- Data under study -

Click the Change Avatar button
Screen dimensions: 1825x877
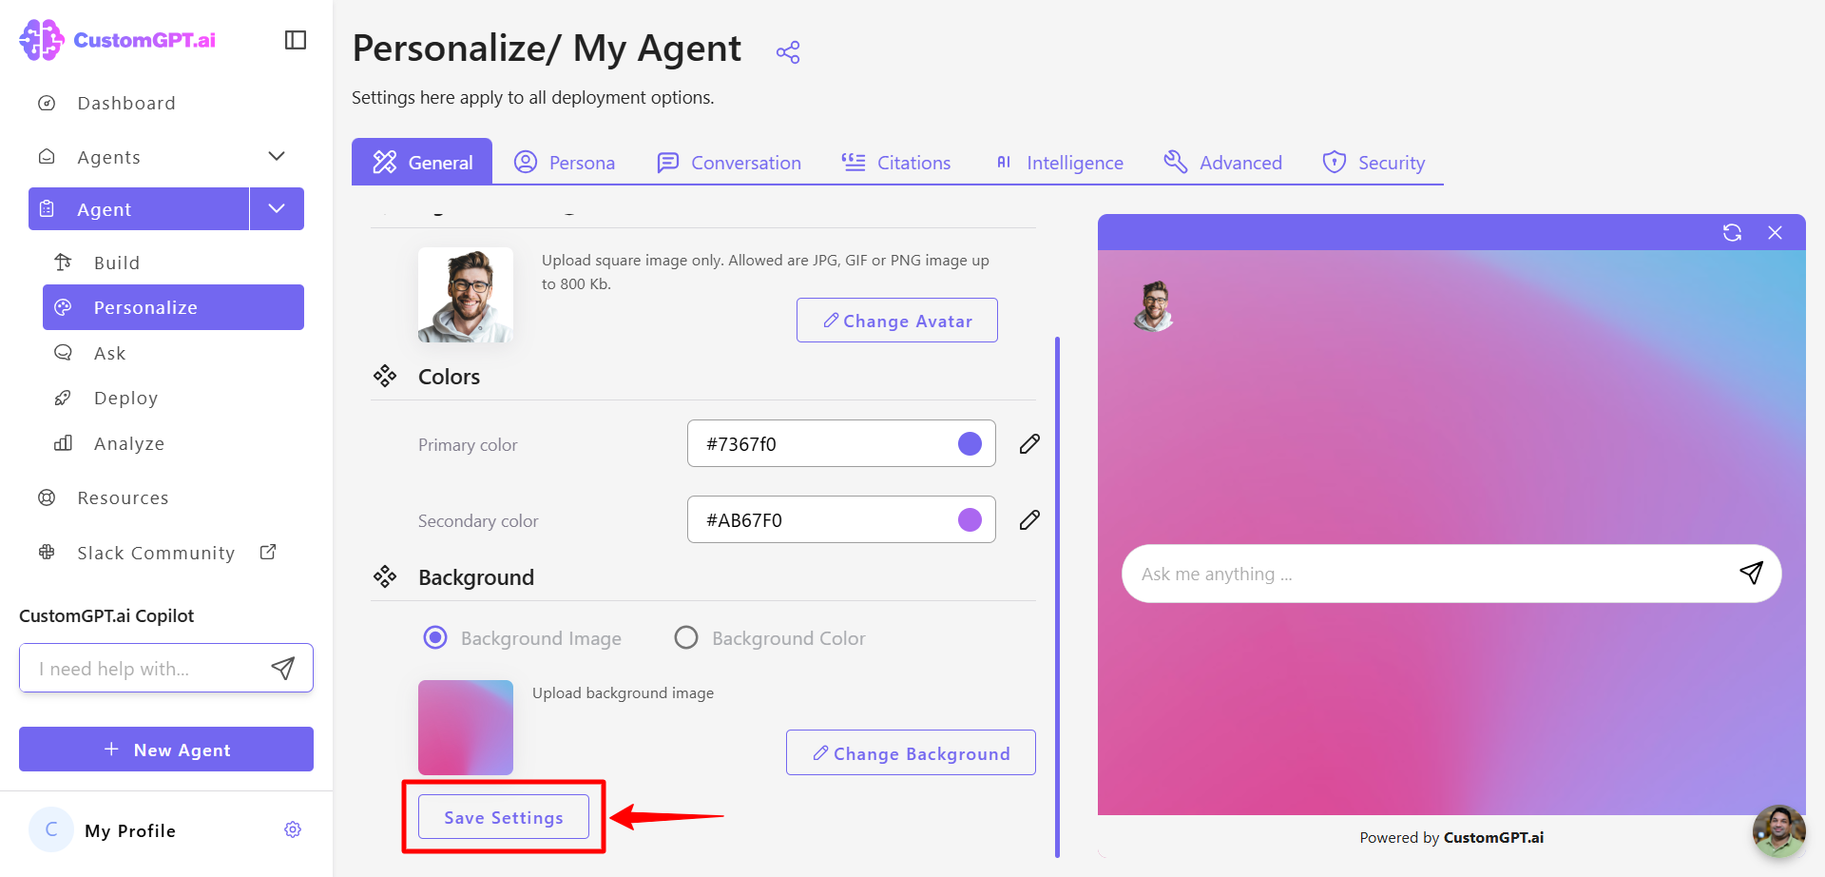[897, 321]
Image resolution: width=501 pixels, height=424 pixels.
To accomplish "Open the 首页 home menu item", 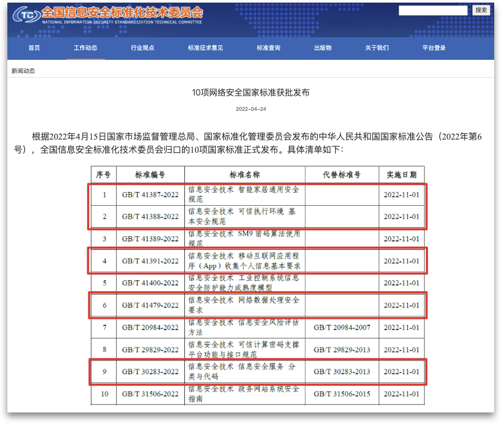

- The problem -
Return the material above in exact form. Pictures stay out.

- Completed task -
Click the Change Avatar button
Screen dimensions: 1825x877
[897, 321]
Image resolution: width=501 pixels, height=424 pixels.
To accomplish "Open the 首页 home menu item", 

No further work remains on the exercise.